Days later, on January 13, the Iranian activist website Human Rights Activists News Agency (HRANA) reported that a court of appeal in Kurdistan province acquitted a Baha’i woman who had been sentenced to one year in prison on similar charges. A day later, HRANA published the results of another acquittal case in the city of Shiraz, in Fars province. This time, a court of first instance had acquitted thirteen Baha’is arrested for closing their shops on a Baha’i holiday the year before. They had been charged with the crime of “propaganda against the state.”  

This is possibly the first time that a court in Iran has ruled that proselytizing for the Baha’i faith is not a crime. And more broadly, verdicts of acquittal like these are certainly not common in the cases of Baha’i citizens. According to representatives of Baha’i International, as of November 13, 2018, at least seventy-nine Baha’i citizens were in prison. In fact, the authorities increased house raids and arrests of Baha’is across the country in August and September 2018.  

While the recent court cases are hopeful steps toward correcting the long-lasting harm against the Baha’is in Iran, there is very little to suggest a real change of approach by the Iranian judiciary. These rulings, however, point to a less visible societal shift in which political actors are speaking out against the persecution of Baha’is.

In the aftermath of 2009 presidential elections, Iranian authorities sentenced hundreds of Green Movement activists to prison, where their fellow inmates at the Evin and Rajai Shahr prisons included the seven leaders of Iran’s Baha’i community who were serving ten-year prison sentences. Fast forward to 2016: One of the detained Baha’i leaders, Fariba Kamal Abadi, was granted a temporary leave from prison. Faezeh Hashemi Rafsanjani, a former parliament member and daughter of the late President Akbar Hashemi Rafsanjani, who had met Abadi while also in Evin prison in 2012, visited her at her house. This rare act of solidarity with Baha’i leaders drew harsh criticism, including from her father.

In September 2018, Baha’i groups reported that at least fifty Baha’i students have been denied the ability to register in universities because of their faith. The origin of such long standing blatant discrimination reportedly goes back to a 1991 by-law of the High Council of Cultural Revolution, a body in charge of setting education policies, that mandates authorities to expel Baha’i students from higher education institutions. When asked about the situation on Twitter, Mahmoud Sadeghi, an outspoken member of parliament from Tehran said, “That is a violation of the right to education and against the Iranian constitution.”

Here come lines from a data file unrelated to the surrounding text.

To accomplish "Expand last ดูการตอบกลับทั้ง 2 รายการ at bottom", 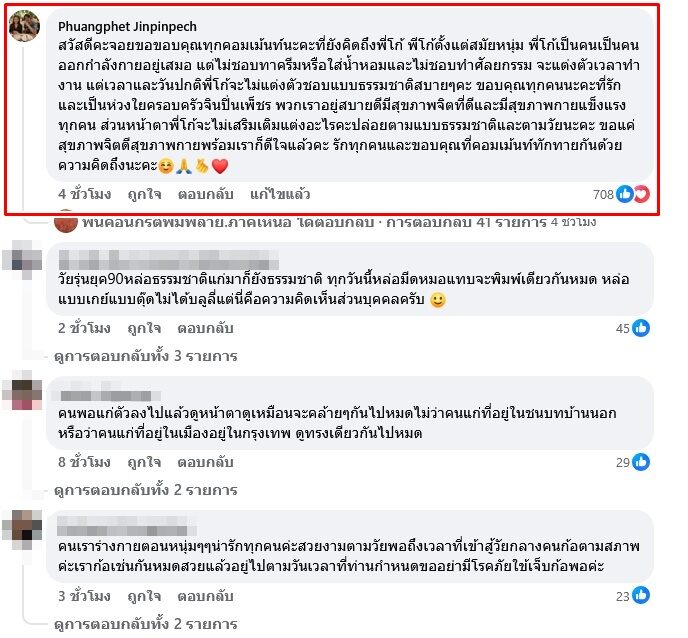I will point(146,624).
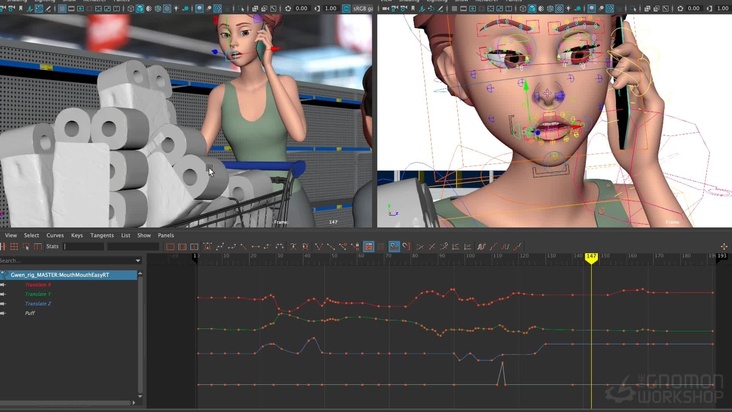This screenshot has height=412, width=732.
Task: Open the Keys menu
Action: tap(77, 235)
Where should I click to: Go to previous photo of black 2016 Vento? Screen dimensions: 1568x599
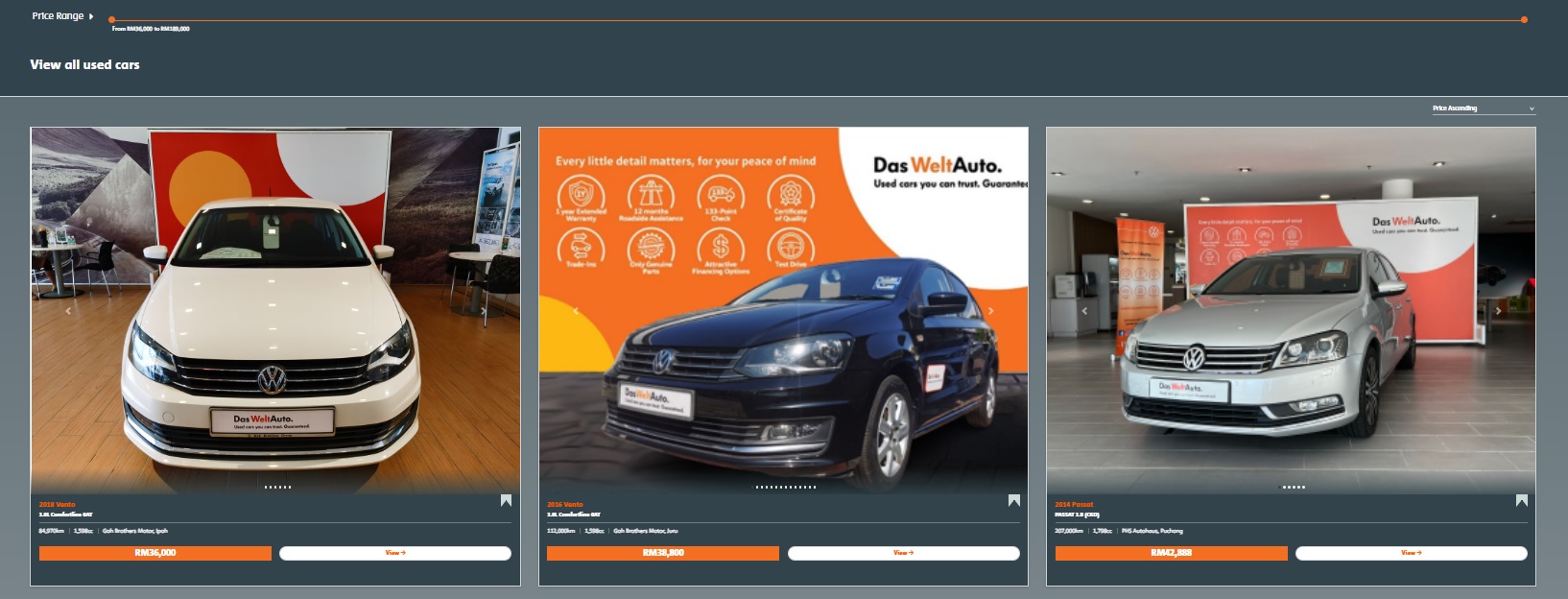click(x=576, y=311)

Similarly, after authorities arrested twelve Baha’is in Shiraz in late August of 2018, Mehdi Hajati, a local city council member, tweeted that, “Over the past 10 days, I tried my best to secure the release of two Baha’i friends but have failed. While standing against the foreign enemy, our generation has a duty to do its best to reform the judicial processes and other issues that threaten social justice.” Judicial authorities detained Hajati for ten days and have since suspended him from his seat on the city council for his statement of support.

Iranian hardliners’ attempts to harshly punish politicians who speak out in support of Baha’is, however, appear to have failed to stem new support for Baha’i rights. And now this support has emerged from one of the most unlikely sources—the Iranian judiciary, normally a cornerstone of repression rather than a champion of change.

The recent spurt of judiciary rulings in favor of Baha’is facing blatantly unfair charges is reason for cautious optimism that societal and establishment views about the discriminatory treatment of Baha’is is starting to change. Such a change is long overdue, and reform-minded Iranians should escalate their calls for an end to this longstanding shameful discrimination and abuse against an entire community solely due to their faith.